Imam An-Nawawi melanjutkan diskusi para ulama perihal kategori suci. Apakah suci dari hadats kecil atau besar itu termasuk wajib haji? Artinya, kalau suci saat tawaf itu masuk wajib haji, maka mereka yang bertawaf dalam kondisi berhadats atau najis dan tidak mengulangnya maka akan terkena dam. Ulama berbeda pendapat perihal kewajiban suci bagi orang yang tawaf, tetapi mereka bersepakat bahwa kesucian dari bukan bagian dari syarat sah tawaf. Dua hal ini harus dibedakan betul. Artinya, bisa saja seorang jamaah haji melakukan tawaf dalam kondisi hadats dan tetap sah tawafnya karena kesucian bukan syarat sah tawaf. Ulama yang mewajibkan kesucian saat tawaf berpendapat, seorang jamaah melakukan tawaf dalam kondisi berhadats kecil wajib terkena dam seekor kambing. Tetapi jika hadats besar, maka ia terkena dam unta dan ia wajib mengulangi tawaf dalam kondisi suci selama masih stay di Makkah. Terdapat dua riwayat pendapat dari Imam Ahmad:
Riwayat pertama Imam Ahmad seperti pandangan mazhab Syafi’i perihal kesucian saat tawaf.

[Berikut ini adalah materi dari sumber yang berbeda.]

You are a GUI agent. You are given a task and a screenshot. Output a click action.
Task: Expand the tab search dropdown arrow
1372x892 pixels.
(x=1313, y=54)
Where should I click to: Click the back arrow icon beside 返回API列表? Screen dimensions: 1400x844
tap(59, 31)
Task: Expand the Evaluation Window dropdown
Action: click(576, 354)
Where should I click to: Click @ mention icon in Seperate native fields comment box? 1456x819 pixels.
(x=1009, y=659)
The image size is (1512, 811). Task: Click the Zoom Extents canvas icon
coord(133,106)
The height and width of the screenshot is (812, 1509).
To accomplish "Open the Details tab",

Riwayat kedua Imam Ahmad menyebutkan, jika jamaah masih stay di Makkah, ia boleh mengulang tawafnya dalam kondisi suci. Tetapi jika sudah kembali ke Tanah Air, ia wajib menyempurnakannya dengan dam. Adapun Imam Dawud berpendapat, kesucian saat tawaf adalah wajib. Jika ada jamaah yang melakukan tawaf dalam kondisi berhadats kecil, maka itu sudah memadai (sah) kecuali dalam kondisi haidh. Sementara Al-Manshuri, ulama pengikut Imam Dawud berpendapat, kesucian merupakan syarat tawaf, seperti pandangan mazhab Syafi’i. Imam Ibnu Hajar Al-Asqalani dalam Syarah Sahih Bukhari menyebutkan bahwa perbedaan pendapat di kalangan ulama perihal kesucian saat tawaf berangkat dari perbedaan cara memahami hadits Sayyidatina Aisyah ra: افْعَلِي مَا يَفْعَلُ الْحَاجُّ غَيْرَ أَنْ لَا تَطُوفِي بِالْبَيْتِ حَتَّى تَطَّهَّرِي Artinya, “Rasulullah saw berkata kepada Aisyah ra yang sedang haidh ketika berhaji, ‘Lakukanlah apa yang dilakukan jamaah haji lain selain tawaf di Ka’bah sampai kamu suci,’” (HR Bukhari dan Muslim). Al-Asqalani menerangkan bahwa dari hadits ini dapat dipahami bahwa hadats dapat merusak tawaf sehingga tawaf nanti dilakukan ketika seseorang dalam kondisi suci.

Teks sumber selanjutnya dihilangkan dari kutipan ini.